We reached out turning point about the time the wind shifted from NW to NE and Compass Rose just kept rolling along.  Our weather router suggested this point because he expected the wind shift and also hoped to minimize the time we would spend passing through squalls to the south.  It also had the benefit of avoiding crossing the Mona Passage between Dominican Republic and Puerto Rico – a typically unsettled body of water.

Dave, Jackie, and I were so accustomed to the routine by now that I broke out the fishing gear and soon caught a 2 1/2 foot Wahoo.  We got him aboard despite the 10 ft swells, but cleaning him on the back deck took about 2 hours because the boat was bouncing around so much.

Big Wahoo - easier to catch than to filet on a pitching boat

We finally got the fish cleaned, the gear stowed, and settled in for the run for Mayaguez, PR.  Compass Rose rolled on like a train.  Jackie had the 3AM to 6AM watch.  She new the seas were big, but then the sun came up and she could actually see how big they were.  I think she liked it better when it was dark.

She had a bit of a surprise when she reached out of the cockpit one night to quiet a flapping line.  It turned out the “line” was a flying fish, probably a Ballyhoo, that landed on deck.

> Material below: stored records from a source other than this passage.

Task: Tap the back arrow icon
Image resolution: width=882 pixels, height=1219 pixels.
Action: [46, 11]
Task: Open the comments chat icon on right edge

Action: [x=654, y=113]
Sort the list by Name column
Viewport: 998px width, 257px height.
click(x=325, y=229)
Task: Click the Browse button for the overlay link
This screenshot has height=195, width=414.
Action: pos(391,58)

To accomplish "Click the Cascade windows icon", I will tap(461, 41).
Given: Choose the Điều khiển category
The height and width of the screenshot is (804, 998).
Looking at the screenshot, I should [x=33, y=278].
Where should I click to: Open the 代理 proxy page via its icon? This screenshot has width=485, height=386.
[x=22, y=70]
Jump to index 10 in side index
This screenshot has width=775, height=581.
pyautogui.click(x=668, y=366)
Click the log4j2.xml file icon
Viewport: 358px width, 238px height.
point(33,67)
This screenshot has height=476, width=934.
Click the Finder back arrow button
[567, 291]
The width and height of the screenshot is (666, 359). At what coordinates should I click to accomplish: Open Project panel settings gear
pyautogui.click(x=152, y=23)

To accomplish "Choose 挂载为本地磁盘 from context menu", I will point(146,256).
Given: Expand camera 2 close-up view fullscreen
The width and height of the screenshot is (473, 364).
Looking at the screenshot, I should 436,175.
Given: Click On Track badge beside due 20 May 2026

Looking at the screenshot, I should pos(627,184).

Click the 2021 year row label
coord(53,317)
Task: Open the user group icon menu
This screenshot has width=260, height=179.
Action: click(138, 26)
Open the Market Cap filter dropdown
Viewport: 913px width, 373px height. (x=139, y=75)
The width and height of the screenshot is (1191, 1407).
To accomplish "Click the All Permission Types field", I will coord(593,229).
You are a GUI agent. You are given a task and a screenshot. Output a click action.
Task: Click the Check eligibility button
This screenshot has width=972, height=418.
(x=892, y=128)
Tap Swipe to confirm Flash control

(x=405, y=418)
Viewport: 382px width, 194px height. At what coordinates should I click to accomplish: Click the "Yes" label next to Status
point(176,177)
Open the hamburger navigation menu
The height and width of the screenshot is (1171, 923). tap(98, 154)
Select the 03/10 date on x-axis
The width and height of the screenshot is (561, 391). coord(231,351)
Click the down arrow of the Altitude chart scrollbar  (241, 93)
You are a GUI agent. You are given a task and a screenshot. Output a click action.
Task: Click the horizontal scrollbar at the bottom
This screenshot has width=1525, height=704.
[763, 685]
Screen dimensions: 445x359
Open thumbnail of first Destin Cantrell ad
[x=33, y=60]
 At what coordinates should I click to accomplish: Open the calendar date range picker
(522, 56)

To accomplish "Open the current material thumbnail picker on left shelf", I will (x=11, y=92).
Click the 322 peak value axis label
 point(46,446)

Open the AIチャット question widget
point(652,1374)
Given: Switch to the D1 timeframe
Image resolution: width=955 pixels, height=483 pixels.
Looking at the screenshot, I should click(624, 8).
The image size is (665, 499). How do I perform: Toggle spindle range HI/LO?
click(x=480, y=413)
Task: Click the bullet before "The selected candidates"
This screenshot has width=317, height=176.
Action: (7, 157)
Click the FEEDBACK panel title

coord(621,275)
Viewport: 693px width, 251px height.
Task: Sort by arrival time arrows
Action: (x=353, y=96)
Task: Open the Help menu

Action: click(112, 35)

We were running about two hours behind Reach as we neared Puerto Rico.  They hit a little rain, but all we got were some sprinkles.  Evidently the squalls had dissipated.  We slid down the west coast of Puerto Rico as the sun went down. 
Reach was waiting in Mayaguez Harbor when we arrived.  We found the red and green channel markers, but the rest of the harbor was a random array of shore lights.  Looking out to sea, the only lights Mark and Michelle could see were the two channel lights and our tricolor, so they were able to guide us in their direction.

We anchored in Mayaguez Harbor having traveled over 600 miles about 4 1/2 days after leaving the Bahamas.  Except for a few hours at the beginning of the trip, we always had the wind on the beam or aft, and we never had any severe weather.  This passage was like hitting a grand slam home run in the bottom of the ninth with two outs to win the game.